Pemerintah akan menjadikan food estate di Merauke, Papua Selatan sebagai kawasan ekonomi khusus (KEK). Menteri Koordinator Bidang Perekonomian Airlangga Hartarto mengatakan, rencana food estate sebagai KEK akan dilaksanakan di Merauke, Papua Selatan. Nantinya program tersebut bakal difokuskan pada dua komoditas yakni tebu dan padi. “Kita belum bicara produksi, kita konsentrasi padi dan tebu. Kalau food estate kan bisa potensi 2 juta hektar, (tapi) awalnya 200.000 hektar,” kata Airlangga kepada wartawan di Komplek Istana Kepresidenan Jakarta. Ia menyebut, pembangunan KEK food estate di Merauke akan diarahkan pada skema public private partnership (PPP). Adapun untuk investornya, Airlangga masih belum bisa menyampaikan.
Posman Sibuea, Guru Besar Teknologi Hasil Pertanian, Unika Santo Thomas Medan mengatakan, rencana pemerintah menjadikan program lumbung pangan (food estate) di Merauke, Papua sebagai KEK dengan maksud pembentukan lumbung pangan bisa makin efektif. Hal tersebut karena sejumlah investor akan menanamkan modalnya untuk dua komoditas, yakni padi dan tebu melalui skema pendanaan public private partnership (PPP) atau kerjasama pemerintah dengan bidang usaha (KPBU). Hanya saja, Posman mengingatkan dengan menjadikan food estate sebagai KEK, ada potensi petani lokal bisa ditinggalkan. Artinya akan terjadi potensi kegagalan sekian kali terhadap pengembangan program lumbung pangan tersebut. “Jika ini yang terjadi tentu petani lokal akan ditinggalkan dan mereka menjadi penonton di areal pertanian miliknya. Sekali ini akan menyebabkan kegagalan untuk kesekian kalinya pengembangan program food estate,” kata Posman. Oleh karenanya, desain program food estate sebagai KEK harus melalui perencanaan yang matang. Perlu diintegrasikan dengan konstruksi berpikir yang dihasilkan dari riset universitas, usaha industri, dan masyarakat lokal sebagai pemangku kepentingan.

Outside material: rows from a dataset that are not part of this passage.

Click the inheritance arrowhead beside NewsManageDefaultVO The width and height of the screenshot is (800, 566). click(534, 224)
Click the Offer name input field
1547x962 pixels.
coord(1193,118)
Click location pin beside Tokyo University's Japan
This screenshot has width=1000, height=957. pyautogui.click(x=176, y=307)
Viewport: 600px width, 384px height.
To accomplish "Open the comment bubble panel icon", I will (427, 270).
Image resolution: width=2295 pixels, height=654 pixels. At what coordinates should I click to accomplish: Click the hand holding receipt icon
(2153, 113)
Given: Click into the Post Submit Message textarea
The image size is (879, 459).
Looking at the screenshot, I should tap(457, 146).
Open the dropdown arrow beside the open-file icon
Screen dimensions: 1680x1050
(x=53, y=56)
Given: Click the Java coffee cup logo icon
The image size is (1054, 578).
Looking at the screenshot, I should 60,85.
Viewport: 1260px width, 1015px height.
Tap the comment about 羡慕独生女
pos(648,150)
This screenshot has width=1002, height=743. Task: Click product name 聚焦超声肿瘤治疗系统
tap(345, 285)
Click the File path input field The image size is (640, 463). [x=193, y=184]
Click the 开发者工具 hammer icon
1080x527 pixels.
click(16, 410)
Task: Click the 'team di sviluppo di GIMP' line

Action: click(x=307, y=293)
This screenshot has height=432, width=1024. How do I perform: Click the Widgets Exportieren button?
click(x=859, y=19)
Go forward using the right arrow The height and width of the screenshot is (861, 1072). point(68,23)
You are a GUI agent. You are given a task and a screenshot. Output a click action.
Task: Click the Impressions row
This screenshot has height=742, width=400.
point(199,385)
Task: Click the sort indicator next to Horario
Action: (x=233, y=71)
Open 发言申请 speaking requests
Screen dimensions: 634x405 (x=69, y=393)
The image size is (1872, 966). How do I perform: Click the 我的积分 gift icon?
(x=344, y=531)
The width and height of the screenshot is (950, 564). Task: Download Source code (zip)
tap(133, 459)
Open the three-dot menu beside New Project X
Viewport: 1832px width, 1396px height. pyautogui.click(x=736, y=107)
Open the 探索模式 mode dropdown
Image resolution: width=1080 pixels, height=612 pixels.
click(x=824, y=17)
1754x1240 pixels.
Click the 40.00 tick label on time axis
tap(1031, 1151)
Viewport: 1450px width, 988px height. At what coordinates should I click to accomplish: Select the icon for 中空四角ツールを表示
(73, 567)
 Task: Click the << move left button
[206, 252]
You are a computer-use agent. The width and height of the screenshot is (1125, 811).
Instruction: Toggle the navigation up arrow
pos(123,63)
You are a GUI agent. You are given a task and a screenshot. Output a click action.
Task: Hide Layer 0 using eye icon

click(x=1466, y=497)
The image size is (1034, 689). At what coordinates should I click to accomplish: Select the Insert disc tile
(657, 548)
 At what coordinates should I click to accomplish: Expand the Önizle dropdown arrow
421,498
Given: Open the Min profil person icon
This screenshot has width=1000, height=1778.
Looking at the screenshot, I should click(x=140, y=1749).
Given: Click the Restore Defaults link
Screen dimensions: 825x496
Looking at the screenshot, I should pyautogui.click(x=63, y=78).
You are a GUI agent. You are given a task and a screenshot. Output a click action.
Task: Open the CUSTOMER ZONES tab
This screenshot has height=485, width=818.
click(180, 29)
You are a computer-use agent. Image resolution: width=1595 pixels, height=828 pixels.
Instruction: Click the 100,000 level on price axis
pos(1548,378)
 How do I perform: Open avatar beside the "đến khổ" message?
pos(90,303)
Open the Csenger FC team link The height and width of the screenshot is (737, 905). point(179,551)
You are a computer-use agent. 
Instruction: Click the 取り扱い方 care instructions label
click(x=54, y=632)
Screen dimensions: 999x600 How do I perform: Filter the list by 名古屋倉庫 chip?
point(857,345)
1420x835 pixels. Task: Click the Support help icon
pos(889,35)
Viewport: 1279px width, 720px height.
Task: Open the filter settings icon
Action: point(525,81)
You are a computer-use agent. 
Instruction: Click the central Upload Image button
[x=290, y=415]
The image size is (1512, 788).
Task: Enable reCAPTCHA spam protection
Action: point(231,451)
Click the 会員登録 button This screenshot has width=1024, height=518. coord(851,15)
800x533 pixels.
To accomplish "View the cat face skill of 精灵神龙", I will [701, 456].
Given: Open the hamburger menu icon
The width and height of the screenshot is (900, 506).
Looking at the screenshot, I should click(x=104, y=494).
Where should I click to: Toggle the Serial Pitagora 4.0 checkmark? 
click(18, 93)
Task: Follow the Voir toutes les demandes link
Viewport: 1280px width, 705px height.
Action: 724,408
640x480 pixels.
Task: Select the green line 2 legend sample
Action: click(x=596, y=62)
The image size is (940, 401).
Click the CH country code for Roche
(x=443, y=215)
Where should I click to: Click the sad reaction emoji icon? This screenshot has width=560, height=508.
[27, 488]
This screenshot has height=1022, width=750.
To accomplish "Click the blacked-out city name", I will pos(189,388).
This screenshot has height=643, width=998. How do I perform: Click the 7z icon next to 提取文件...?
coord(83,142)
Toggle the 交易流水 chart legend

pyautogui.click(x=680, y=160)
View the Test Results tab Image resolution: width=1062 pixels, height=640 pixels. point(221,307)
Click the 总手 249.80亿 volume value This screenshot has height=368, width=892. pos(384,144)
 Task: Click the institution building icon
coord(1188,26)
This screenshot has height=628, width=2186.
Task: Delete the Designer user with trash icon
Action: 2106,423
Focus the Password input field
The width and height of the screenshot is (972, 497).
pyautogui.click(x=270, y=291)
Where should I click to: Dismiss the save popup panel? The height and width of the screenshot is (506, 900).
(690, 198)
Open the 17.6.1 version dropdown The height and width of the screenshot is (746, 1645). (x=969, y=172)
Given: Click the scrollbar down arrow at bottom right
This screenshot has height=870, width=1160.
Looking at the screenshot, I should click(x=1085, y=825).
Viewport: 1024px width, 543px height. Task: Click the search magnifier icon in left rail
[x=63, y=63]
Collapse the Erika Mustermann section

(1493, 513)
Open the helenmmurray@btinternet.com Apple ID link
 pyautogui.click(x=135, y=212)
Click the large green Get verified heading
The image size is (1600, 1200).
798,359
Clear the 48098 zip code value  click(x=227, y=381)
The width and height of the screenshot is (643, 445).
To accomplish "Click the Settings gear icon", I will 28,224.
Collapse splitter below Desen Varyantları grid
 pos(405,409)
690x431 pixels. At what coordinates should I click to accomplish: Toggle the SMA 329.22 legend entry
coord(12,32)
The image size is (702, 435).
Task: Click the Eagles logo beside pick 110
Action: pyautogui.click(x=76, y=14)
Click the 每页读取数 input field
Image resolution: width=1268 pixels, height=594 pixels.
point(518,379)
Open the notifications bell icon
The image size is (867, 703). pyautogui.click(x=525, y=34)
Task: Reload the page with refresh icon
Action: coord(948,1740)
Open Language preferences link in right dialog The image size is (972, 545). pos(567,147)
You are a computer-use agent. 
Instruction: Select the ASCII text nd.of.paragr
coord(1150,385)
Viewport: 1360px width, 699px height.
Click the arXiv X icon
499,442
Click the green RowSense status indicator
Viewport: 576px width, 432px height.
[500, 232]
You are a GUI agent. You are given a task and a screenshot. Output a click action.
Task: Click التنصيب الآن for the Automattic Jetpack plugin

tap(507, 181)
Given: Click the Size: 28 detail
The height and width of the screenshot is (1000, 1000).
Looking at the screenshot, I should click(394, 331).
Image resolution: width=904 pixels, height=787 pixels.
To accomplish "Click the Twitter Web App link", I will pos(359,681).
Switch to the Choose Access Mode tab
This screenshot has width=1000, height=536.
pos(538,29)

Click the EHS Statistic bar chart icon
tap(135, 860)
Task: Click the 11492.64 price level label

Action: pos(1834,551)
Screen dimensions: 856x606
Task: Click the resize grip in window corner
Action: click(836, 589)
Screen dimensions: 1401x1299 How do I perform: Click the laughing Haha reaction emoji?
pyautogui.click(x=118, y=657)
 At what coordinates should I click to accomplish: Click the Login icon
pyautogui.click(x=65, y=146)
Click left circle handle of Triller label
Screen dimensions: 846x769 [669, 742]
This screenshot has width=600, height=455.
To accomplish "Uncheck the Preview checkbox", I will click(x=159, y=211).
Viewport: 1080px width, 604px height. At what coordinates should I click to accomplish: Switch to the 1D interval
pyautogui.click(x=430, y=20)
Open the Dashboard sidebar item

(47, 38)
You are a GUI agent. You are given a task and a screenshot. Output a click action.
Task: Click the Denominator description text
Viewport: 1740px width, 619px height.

Ia menjelaskan, pembangunan ketahanan pangan melalui program food estate yang ada sekarang merupakan salah satu pilihan kebijakan untuk menggenjot produktivitas pangan negeri tepat. Namun, Posman menyebut, disayangkan program tersebut tidak berhasil mencapai target. Adapun kajian di berbagai wilayah yang mengembangkan program tersebut, semua menyimpulkan, implementasi program food estate tidak sukses. Malah merusak ekologi, untuk tidak mengatakan bentuk kejahatan lingkungan dan berimplikasi pada perubahan iklim yang memantik pergeseran musim yang kerap menimbulkan gagal panen. “Bahkan sejumlah pengamat mengatakan bahwa masyarakat adat kehilangan identitas lokal dan mata pencarian, bahkan memiskinkan rakyat yang menahan laju penurunan stunting,” ujarnya.